Speaking at the launch of the new Sanitation and Hygiene Fund, Ms Amina J. Mohammed described safe sanitation and hygiene as “critical to the response that we want to see, first, because it is about human dignity. Second, it is a health issue.”

The coronavirus pandemic has made clear the fundamental role that sanitation and hygiene play in stopping the spread of disease. But it has also exposed the vast inequities that exist in access to sanitation, hygiene and menstrual health.

The Deputy Secretary-General emphasized that “basic hygiene of washing your hands and being able to have a toilet that is accessible is key [to enabling healthy communities] in the longer term.”

The Sanitation and Hygiene Fund is seeking US$2 billion over the coming five years to support countries in bringing sanitation, hygiene, and menstrual health to all.

“We know that money, well utilized, has the ability to drive positive and lasting change,” says Dominic O’Neill, Executive Director of the Sanitation and Hygiene Fund. “This is not only a struggle to improve health; it is a fight for respect and basic human rights and an end to stigma.”

The online launch event was moderated by international broadcaster Ms Zeinab Badawi, and is available on the SHF website and its YouTube channel.

Also participating in the launch programme was Vice President Yemi Osinbajo of Nigeria, who said, “The Sanitation and Hygiene Fund is in many senses a lifesaver.
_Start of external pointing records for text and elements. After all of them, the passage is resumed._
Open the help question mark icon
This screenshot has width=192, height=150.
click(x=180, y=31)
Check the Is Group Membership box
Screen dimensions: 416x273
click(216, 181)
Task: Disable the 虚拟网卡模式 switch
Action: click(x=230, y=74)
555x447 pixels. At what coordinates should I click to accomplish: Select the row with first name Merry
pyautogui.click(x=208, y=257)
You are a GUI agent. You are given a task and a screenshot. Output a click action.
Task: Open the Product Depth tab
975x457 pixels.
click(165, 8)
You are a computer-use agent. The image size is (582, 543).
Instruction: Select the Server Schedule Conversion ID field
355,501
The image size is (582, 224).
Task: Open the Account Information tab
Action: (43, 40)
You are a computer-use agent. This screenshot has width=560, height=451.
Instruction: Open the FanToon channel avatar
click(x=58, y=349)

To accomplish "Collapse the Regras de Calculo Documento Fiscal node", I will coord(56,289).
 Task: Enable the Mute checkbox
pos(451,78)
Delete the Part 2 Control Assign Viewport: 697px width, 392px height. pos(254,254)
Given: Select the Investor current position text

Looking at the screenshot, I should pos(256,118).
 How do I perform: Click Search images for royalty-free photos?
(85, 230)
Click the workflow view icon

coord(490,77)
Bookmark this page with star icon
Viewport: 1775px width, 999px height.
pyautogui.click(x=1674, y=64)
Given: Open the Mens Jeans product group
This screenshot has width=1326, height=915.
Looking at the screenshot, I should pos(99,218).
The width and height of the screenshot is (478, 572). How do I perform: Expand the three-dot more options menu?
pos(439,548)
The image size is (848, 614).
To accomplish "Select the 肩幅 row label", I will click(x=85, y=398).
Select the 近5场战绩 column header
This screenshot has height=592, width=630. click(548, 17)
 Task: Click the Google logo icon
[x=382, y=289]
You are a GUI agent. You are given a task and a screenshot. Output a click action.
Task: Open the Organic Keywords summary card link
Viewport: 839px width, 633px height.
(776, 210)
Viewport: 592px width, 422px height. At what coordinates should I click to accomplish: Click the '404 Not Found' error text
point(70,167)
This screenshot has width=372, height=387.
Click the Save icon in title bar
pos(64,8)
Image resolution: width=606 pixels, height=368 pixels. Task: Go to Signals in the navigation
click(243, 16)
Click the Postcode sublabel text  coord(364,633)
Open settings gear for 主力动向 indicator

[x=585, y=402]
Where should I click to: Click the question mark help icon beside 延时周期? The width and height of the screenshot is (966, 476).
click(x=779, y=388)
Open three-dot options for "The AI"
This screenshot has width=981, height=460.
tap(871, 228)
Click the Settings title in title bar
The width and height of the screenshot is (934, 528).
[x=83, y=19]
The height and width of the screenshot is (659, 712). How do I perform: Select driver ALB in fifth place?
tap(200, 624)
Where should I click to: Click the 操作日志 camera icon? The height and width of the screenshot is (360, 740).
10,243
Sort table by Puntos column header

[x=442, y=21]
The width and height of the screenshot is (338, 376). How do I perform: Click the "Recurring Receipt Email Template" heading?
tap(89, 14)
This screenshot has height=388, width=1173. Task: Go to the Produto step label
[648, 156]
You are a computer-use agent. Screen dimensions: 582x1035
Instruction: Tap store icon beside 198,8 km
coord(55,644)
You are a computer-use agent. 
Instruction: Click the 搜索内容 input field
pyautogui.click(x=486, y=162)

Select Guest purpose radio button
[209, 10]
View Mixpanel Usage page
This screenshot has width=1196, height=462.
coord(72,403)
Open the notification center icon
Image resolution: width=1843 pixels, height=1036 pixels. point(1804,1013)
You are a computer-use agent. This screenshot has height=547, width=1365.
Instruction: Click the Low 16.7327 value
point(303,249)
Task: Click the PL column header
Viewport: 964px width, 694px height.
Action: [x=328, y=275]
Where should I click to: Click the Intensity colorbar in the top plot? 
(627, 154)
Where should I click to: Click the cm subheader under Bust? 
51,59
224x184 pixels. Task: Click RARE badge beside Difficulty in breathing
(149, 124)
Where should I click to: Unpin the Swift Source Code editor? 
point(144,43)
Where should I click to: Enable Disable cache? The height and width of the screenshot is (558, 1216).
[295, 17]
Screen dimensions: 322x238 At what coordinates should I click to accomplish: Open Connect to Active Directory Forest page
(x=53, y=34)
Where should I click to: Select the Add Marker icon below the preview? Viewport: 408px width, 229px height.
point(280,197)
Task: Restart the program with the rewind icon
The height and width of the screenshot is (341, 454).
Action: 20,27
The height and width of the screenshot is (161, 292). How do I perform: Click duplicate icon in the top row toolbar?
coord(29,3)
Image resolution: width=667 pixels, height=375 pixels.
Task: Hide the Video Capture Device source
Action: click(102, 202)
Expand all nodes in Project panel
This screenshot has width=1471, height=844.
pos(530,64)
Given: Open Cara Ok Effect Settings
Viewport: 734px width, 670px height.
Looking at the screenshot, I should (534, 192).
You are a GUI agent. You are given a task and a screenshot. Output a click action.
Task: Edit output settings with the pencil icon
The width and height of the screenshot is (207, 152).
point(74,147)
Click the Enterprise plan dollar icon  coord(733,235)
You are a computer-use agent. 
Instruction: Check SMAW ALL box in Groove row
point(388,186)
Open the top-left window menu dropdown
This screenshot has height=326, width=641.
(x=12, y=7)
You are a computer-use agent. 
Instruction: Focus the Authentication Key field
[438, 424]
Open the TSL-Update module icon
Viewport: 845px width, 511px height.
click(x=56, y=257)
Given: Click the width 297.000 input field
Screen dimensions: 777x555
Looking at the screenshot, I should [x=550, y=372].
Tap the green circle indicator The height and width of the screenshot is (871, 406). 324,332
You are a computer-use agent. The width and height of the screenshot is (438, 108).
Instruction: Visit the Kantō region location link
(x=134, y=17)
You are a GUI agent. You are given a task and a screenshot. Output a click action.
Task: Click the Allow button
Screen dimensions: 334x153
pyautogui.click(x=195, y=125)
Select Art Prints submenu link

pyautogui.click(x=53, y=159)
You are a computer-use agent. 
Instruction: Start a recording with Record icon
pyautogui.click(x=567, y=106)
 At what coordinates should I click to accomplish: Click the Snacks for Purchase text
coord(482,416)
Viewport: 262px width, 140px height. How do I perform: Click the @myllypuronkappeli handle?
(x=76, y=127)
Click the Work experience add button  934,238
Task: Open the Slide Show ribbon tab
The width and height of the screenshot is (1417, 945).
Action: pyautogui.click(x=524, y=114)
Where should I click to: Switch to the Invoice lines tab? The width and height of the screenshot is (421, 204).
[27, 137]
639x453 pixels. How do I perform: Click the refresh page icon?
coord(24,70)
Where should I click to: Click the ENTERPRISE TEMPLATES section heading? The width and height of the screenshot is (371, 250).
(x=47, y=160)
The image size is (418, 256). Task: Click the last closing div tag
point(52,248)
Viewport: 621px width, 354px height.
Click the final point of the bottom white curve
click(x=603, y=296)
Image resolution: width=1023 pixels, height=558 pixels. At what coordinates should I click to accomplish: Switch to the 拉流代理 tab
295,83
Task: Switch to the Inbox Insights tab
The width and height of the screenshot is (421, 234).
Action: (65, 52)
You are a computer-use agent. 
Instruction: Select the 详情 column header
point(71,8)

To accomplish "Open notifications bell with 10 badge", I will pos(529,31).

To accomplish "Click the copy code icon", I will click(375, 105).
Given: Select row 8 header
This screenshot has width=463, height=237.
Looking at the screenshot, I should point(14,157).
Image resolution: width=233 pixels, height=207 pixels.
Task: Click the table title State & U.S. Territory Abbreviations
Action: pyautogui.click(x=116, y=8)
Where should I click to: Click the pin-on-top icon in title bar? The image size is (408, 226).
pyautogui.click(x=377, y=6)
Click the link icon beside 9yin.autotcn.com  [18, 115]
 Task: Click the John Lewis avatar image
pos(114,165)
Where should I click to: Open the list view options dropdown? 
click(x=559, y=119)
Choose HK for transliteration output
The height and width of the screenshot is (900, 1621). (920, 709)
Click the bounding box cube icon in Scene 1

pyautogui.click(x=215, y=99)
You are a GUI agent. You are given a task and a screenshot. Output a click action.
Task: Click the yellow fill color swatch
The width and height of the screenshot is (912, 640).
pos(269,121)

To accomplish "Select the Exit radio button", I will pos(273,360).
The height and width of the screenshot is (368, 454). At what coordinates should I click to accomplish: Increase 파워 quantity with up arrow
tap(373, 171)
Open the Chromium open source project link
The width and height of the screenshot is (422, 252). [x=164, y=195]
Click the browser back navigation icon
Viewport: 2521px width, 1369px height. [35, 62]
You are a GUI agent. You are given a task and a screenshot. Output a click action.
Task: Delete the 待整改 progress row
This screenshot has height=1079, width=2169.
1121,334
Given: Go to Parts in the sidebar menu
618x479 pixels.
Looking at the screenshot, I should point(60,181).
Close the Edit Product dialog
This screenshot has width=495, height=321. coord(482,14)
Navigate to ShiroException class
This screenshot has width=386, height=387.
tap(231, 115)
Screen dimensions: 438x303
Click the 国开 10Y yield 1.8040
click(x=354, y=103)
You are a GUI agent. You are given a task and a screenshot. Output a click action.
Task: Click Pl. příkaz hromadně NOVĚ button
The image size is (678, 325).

One of the features that I particularly like is that it is tied to measurable performance.”

Ms Henrietta Fore, Executive Director of UNICEF, called sanitation and hygiene “a great equalizer for children.”

“During a lockdown, how do you cope with the fact that your household does not have a toilet? This is particularly difficult for girls and women. If everyone had access to sanitation and hygiene in households, in their schools, in their health facilities and communities, it would make an enormous difference in our world,” she said.

“Good sanitation has to be a public good. Governments have to own the fact that sanitation is their problem to solve, and that they have ways to solve it,” Ms Fore added.

Currently, half the world’s population do not have access to safely managed sanitation. 620 million children attend schools that do not have toilets. 1 in 3 schools do not have even basic sanitation and hygiene services, and 1 in 5 healthcare facilities have no sanitation services whatsoever. The estimated cost of lack of sanitation and hygiene is US$222 billion per year in lost productivity, increased health expenditures, and economic output.